** Given passage **
┏━━
# Centrifugal Force Reversal Near A Black Hole

My goal in this article is to derive a simple equation for the proper acceleration of an observer traveling on a circular path around a Schwarzschild black hole at some constant radius [itex]r > 2M[/itex]. (Note that this is not the same as being in a stable circular orbit about the hole; we allow for “orbits” that require nonzero rocket thrust to maintain, and we won’t look at stability under small perturbations since we’ll assume the orbit can be corrected, if needed, by rocket thrust.) This is, of course, a restricted answer since it doesn’t cover trajectories that change radius; but this simple, quick analysis will illustrate at least one way in which centrifugal force does “reverse” close to a black hole.

The simplest way to study the worldlines we’re interested in is to define a 4-velocity field for “orbiting observers”, in terms of the standard Schwarzschild coordinate chart for the exterior region outside the black hole’s horizon (as should be evident, we are working in units where ##G = c = 1##):

[tex]u^a = \frac{1}{\sqrt{1 – \frac{2M}{r}} \sqrt{1 – v^2}} \partial_t + \frac{v}{r \sqrt{1 – v^2}} \partial_{\phi}[/tex]

where [itex]M[/itex] is, of course, the mass of the hole, and [itex]v[/itex] is the tangential velocity of the observer (which we’ll assume is constant for any particular orbit), as measured in the local inertial frame of a “static” observer (i.e., one who is “hovering” at constant r with zero angular momentum about the hole). Note that we are assuming an equatorial “orbit”, so [itex]\theta = \pi / 2[/itex] and we can ignore factors of [itex]\sin \theta[/itex]. We can sanity check this by plugging in [itex]v = 0[/itex] and seeing that the resulting 4-velocity is indeed that of the static observer.
┗━━
** Task to carry out **
Reproduce the stretch of the black hole article from "# Centrifugal Force" through "a black hole." verbatim.

** Supplied information **
┏━━
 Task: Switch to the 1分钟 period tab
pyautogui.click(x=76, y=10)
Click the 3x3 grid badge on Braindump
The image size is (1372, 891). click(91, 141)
┗━━
** Result of the task **
# Centrifugal Force Reversal Near A Black Hole

My goal in this article is to derive a simple equation for the proper acceleration of an observer traveling on a circular path around a Schwarzschild black hole at some constant radius [itex]r > 2M[/itex]. (Note that this is not the same as being in a stable circular orbit about the hole; we allow for “orbits” that require nonzero rocket thrust to maintain, and we won’t look at stability under small perturbations since we’ll assume the orbit can be corrected, if needed, by rocket thrust.) This is, of course, a restricted answer since it doesn’t cover trajectories that change radius; but this simple, quick analysis will illustrate at least one way in which centrifugal force does “reverse” close to a black hole.